Task: Copy each line of the data beneath in which the word "arrow" appears.

Source data:
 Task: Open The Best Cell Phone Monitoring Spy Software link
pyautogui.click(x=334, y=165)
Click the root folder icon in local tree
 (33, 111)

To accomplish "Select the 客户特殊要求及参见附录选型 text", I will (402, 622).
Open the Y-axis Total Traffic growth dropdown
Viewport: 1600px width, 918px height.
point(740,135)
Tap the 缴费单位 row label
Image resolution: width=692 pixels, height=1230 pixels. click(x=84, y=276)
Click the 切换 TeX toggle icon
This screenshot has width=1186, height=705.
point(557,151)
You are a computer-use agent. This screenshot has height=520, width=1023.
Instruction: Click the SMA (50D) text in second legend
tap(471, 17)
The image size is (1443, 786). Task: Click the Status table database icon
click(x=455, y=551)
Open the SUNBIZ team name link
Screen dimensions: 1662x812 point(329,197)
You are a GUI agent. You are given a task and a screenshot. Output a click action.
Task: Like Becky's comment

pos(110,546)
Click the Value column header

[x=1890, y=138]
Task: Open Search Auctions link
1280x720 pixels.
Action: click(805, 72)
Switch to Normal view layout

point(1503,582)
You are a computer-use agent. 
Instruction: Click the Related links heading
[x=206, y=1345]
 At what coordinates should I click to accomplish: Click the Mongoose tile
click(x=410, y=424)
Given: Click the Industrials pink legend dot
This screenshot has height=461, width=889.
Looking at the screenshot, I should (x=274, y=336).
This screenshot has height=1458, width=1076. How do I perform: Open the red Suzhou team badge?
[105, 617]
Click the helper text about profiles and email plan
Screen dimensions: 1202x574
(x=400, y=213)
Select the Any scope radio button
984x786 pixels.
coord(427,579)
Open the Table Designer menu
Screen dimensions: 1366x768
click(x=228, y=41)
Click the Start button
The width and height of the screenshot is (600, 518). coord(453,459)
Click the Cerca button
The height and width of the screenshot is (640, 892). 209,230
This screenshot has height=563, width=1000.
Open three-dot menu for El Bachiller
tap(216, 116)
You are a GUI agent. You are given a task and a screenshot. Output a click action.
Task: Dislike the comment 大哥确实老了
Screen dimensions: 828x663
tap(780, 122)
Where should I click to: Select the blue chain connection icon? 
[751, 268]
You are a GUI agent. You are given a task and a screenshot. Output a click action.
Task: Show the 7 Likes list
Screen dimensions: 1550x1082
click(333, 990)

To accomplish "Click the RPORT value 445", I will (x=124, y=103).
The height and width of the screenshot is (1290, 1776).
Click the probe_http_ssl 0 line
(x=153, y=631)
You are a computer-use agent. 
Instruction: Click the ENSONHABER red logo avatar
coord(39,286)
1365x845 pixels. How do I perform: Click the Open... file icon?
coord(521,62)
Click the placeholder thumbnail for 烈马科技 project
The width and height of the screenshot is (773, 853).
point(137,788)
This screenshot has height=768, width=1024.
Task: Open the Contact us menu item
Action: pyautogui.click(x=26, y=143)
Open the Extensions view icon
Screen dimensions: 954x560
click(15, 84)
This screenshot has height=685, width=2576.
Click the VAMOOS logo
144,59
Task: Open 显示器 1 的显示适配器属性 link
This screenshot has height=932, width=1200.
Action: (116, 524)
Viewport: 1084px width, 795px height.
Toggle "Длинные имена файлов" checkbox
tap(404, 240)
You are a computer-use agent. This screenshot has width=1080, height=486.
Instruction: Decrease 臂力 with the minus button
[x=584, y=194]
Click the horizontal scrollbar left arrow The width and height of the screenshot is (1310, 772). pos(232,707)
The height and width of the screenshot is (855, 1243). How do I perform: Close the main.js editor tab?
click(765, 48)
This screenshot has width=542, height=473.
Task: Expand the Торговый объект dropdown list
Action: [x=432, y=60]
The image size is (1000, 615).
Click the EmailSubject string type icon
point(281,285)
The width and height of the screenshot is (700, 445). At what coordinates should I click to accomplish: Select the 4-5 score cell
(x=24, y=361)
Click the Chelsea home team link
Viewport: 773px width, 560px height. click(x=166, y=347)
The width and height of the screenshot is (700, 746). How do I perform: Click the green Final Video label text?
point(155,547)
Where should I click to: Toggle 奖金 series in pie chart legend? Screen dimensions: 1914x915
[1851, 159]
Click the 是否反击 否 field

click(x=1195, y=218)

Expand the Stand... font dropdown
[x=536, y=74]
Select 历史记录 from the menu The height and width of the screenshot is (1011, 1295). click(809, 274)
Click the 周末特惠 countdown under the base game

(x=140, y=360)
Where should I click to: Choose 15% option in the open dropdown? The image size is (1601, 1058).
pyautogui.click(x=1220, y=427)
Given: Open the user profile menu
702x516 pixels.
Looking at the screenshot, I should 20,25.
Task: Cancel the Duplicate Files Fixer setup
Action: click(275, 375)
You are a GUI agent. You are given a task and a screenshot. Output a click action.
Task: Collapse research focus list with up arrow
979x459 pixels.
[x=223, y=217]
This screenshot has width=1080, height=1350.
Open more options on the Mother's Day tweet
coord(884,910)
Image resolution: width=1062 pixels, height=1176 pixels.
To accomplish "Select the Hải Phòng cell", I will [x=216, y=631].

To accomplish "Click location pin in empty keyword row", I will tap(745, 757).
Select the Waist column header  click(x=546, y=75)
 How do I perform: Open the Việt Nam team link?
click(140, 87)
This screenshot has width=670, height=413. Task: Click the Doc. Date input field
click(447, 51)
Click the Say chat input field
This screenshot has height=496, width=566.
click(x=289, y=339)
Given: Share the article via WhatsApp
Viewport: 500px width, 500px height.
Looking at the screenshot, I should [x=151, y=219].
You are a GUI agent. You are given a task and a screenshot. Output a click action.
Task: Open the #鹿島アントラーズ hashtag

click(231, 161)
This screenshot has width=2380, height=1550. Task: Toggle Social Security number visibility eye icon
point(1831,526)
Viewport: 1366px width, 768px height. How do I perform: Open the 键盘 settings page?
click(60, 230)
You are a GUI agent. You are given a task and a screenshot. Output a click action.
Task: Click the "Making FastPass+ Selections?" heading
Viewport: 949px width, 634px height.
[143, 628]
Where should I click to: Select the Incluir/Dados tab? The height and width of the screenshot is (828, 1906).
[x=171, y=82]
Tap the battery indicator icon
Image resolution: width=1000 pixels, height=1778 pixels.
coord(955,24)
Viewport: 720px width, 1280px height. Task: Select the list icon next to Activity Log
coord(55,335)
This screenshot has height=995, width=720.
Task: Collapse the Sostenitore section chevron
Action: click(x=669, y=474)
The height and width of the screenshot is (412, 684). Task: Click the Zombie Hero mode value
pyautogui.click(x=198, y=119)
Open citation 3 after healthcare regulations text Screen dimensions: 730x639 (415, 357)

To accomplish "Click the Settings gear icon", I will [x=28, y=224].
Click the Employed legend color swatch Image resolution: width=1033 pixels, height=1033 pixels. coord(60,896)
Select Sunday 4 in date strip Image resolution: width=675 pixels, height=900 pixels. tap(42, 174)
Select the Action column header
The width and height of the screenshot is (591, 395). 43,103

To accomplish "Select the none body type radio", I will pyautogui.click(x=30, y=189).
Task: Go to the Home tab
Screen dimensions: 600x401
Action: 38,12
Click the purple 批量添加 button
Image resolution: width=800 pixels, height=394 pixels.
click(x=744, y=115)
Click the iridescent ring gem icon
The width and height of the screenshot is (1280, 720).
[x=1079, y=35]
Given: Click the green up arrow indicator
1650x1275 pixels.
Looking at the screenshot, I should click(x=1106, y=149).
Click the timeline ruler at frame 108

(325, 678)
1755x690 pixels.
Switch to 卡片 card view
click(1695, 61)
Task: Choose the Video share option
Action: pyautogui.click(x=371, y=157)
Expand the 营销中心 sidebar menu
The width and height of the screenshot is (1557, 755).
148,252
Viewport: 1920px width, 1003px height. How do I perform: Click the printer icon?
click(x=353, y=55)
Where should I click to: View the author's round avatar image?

Answer:
Click the horizontal scrollbar left arrow The width and height of the screenshot is (1310, 772). pos(232,707)
Task: Collapse research focus list with up arrow
Given: Click the green up arrow indicator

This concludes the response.